NBN Co currently charges a minimum of $24.00 per month for its Access Virtual Circuit (similar to line rental, it allows service providers to access the data and voice ports on a customers’ premises). In addition to that, there are overhead costs for service providers to operate, connect and rent phone numbers.

However, in the FTTN or HFC footprint, customers will have to likely purchase (or have subsidised by service providers) a VDSL or cable modem with Voice Over IP (VOIP) functionality to make calls. With VDSL modems with in-built VOIP costing around $200 today, phone-only users in the FTTN footprint will likely have higher up-front costs or ongoing repayment costs compared with their FTTP footprint counterparts who can simply plug their existing phones into the NBN Co provided NTD. This would be a similar situation in the HFC footprint.

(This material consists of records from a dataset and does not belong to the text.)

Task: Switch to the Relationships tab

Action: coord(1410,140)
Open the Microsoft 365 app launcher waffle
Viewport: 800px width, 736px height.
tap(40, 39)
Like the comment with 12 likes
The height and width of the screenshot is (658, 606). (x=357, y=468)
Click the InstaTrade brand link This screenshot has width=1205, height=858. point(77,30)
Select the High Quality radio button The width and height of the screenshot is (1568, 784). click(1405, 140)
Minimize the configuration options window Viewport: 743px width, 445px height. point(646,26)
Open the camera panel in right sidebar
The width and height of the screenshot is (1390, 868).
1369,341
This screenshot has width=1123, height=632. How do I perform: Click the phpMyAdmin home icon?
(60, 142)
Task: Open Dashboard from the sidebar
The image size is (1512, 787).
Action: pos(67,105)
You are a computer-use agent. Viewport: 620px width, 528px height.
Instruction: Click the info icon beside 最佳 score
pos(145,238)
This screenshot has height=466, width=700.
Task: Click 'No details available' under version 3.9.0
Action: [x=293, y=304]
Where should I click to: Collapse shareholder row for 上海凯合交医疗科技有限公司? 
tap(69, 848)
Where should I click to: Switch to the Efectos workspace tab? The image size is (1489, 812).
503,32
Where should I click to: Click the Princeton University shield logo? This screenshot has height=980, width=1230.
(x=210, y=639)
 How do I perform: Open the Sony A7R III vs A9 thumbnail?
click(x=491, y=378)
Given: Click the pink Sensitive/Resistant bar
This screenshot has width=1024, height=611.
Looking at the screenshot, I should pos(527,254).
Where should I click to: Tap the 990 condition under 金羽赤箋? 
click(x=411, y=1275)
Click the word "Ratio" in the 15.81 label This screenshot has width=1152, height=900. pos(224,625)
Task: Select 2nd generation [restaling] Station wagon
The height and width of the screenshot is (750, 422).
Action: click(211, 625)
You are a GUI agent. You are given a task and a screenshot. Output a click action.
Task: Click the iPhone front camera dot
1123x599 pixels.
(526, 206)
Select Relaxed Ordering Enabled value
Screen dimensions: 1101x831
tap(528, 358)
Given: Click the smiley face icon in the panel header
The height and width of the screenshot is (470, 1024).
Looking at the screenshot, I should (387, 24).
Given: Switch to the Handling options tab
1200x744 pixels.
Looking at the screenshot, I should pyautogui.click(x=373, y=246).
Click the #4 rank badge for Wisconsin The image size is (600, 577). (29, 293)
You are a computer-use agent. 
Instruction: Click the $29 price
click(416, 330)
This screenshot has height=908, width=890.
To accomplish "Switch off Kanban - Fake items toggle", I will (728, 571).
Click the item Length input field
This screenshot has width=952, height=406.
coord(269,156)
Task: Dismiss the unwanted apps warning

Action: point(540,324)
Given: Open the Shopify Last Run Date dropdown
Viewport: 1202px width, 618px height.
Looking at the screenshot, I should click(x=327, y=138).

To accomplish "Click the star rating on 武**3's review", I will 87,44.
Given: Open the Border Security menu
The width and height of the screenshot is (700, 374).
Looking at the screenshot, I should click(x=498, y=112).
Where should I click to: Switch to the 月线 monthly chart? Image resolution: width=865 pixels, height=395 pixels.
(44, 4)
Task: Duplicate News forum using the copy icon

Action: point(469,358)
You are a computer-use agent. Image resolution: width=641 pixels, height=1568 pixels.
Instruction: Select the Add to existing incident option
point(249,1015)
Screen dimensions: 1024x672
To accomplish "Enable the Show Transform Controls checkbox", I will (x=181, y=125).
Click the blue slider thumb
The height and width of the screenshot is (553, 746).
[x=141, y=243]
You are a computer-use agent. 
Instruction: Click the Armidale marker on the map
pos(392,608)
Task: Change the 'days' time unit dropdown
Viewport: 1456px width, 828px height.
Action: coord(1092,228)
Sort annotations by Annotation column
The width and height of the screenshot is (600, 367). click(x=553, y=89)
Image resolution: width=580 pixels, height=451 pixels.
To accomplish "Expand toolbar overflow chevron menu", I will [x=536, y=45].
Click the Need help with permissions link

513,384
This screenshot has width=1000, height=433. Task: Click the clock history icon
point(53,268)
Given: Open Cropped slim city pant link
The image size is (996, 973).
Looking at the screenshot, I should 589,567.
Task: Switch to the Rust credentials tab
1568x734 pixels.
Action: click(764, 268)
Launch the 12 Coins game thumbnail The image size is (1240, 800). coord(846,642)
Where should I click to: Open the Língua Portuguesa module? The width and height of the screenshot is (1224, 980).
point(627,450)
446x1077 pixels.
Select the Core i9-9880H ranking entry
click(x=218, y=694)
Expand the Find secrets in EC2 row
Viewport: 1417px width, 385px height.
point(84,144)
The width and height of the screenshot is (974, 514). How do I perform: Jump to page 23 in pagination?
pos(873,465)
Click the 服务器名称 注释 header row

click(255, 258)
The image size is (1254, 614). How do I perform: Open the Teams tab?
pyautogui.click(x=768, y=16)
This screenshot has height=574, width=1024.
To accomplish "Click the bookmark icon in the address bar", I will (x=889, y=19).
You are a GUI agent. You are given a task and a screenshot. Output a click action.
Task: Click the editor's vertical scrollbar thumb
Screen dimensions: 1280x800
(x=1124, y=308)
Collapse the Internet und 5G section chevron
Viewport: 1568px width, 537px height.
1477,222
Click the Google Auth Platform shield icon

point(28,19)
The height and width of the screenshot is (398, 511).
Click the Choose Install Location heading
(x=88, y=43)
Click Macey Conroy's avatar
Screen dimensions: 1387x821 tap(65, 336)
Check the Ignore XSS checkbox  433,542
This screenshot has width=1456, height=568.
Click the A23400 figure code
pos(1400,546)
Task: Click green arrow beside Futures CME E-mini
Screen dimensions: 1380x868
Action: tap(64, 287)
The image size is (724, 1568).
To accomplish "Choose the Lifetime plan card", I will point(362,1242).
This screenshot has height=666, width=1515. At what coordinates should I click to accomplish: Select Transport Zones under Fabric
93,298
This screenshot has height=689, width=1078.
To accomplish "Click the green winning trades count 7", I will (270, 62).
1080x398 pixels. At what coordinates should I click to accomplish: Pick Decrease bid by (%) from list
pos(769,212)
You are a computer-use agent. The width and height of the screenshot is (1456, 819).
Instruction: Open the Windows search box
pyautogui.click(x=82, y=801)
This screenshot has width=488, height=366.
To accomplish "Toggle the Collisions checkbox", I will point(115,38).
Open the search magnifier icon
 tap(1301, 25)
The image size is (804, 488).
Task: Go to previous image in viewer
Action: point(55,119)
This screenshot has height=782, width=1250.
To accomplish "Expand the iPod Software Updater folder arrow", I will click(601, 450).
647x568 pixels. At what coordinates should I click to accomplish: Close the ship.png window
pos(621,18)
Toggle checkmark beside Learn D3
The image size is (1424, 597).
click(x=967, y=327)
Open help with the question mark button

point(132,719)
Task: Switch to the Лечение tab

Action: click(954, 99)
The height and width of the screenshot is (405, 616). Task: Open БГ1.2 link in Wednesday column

This means that consumers who don’t wish to access the Internet, yet retain a fixed-line phone connection, could potentially face up to $200 more up-front — or $8.30 per month on a 24 month contract.

No Backup Battery

It also creates further uncertainty for priority assist customers, or customers with medical or security alarms. The typical modems made available to consumers will unlikely have an uninterrupted power supply (UPS, also known as backup battery) in the event of a power outage. While the street-side nodes used by NBN Co in the FTTN network will have backup batteries, the customer’s modem will be unable to connect in the event of a power outage without a backup battery as well.

Elderly customers or customers with security or medical alarms may need to purchase an additional UPS to ensure their connection remains during a power outage, bearing further costs onto customers who only want a phone service.

FTTx & HFC will drive up mobile-only use

With these additional cost barriers likely to hit consumers in the FTTB/N and HFC footprints, phone-only consumers may be encouraged to abandon the fixed-like service and take up a mobile phone only service instead. With the increasing bandwidth made available using LTE and 3G technologies, transmitting voice and making phone calls over the cellular network has become cheaper than ever.

This may be even more problematic for NBN Co’s business case which used to assume that roughly 7% of the population will have mobile-only services. With the existing 7% of customers representing at least $18 million per year in lost potential revenue, NBN Co may need to find alternative avenues to make additional revenue.